Wednesday, December 12, 2012

Blogs I Wish I’d Written

I’ve done you all a bit of disservice.

As only a close family member can do by completely disarming you with an errant comment during the holidays, I was so reminded that if I wanted to end a blog, I should say so and not abandon readers.

She was absolutely right.

I’ve been blessed with a number of opportunities and I’m beginning to focus my attention on some new creative endeavors. Because of that, I’ve been neglecting “Kibbe on Entrepreneurship,” and decided to sunset it. There are others who write about entrepreneurship that can say things much better than I can. And to be even more truthful, I kind of ran out of things to say. I wanted to bring an honest voice to the blogosphere of what starting a business was like for someone in the trenches. Hopefully, I’ve given you some information, insights and viewpoints that have helped you in your own business.

I’ll still chime in to the social media world now and then when  I think I have something to say that will be useful and worth your time to read.

As I move on to some other projects – chiefly, a novel and possibly a completely new blog series – there were a number of other blogs that I wanted to write but didn’t fit the theme of “K on E,” didn’t know enough about to address effectively, or simply didn’t have the guts to.

They are, in no particular order:

  • Why I don’t talk politics in public, and why I don’t want to know yours either
  •  “Citizen reporters” are the worst things to happen to journalism since “Entertainment Tonight”
  •  I’m Catholic, and I’m proud. Deal with it.
  •  I could care less what shade of gray you are – I don’t want to know what or who goes on or in your bedroom
  •  Christmas is the birth of Jesus Christ, all else is wrapping paper. If you don’t like that, tough. That said, I would love to celebrate any and all holidays with you as your tradition holds dear. If you don’t want to celebrate anything, I support your decision, but then you’re just a big ol’ meanie.
  • Why I think the so-called “Fiscal Cliff” IS the solution (I’m not violating my first non-blog because this is economics)
  • Why I believe reporters should never have blogs

Drop me a line and let me know what blogs you wish you had either written or read. I’d love to know!

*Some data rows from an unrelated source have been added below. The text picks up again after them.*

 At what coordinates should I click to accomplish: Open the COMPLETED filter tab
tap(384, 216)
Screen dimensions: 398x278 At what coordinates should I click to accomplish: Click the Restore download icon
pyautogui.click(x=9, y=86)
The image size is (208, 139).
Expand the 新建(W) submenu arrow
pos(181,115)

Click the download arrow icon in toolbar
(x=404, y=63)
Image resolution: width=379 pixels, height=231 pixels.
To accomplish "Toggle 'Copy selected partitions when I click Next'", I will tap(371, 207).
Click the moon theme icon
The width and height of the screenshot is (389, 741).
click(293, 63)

Cindy Kibbe is owner of Cindy Kibbe Creative Communications, a professional writing services firm based in New England. She has written for several Boston-area media companies and was an editor for a regional business publication for a decade. She can be reached at

Wednesday, October 24, 2012

Success is the Only Option

Heading into my second year of entrepreneurship, I’ve grown comfortable with a lot of the vagaries of self-employment. But every now and then, the siren song of a cubicle job echoes in my head, typically when the Visa bill arrives.

We experienced a budget crunch recently and I’ll admit I panicked. I cancelled some commitments I was looking forward to and sent out a few resumes. I started to think of all that I’d do if money continued to grow tight. Bagger at a grocery store? Get rid of cable? Move back to Chicago and live with my mother?

Then it occurred to me I was spending an inordinate amount of time planning for failure. I realized I hadn’t given my baby business a fair shake – there were several publications I hadn’t reached out to yet, hadn’t tried spinning up business in guest blogging/tweeting/Facebooking for clients. I hadn’t even broken into markets just over the border into Massachusetts.

I’m afraid I’m a bit of a pessimist; well, maybe aggressively pragmatic is a better description. I always try to plan for a way out, a safety net, an escape plan if something doesn’t work out. Being practical is one thing, but dwelling on failure doesn’t do anyone any good.

After I realized I really wanted to give my little business my all, I was determined to stop thinking of exit strategies and start putting more effort into success strategies.

And you know what? The fear vanished. In fact, I thought of the other areas in my life where I was “planning to fail” and reworked them as well. I’ve never felt more confident, and frankly, excited. When failure is not an option, it’s amazing how quickly the worry dissolves and positive action takes its place.

I can’t say that I’ve completely stopped being a worry wart and that I won’t have moments of cubicle weakness, but I do know I’ll start thinking of ways to be successful instead of ways to fail.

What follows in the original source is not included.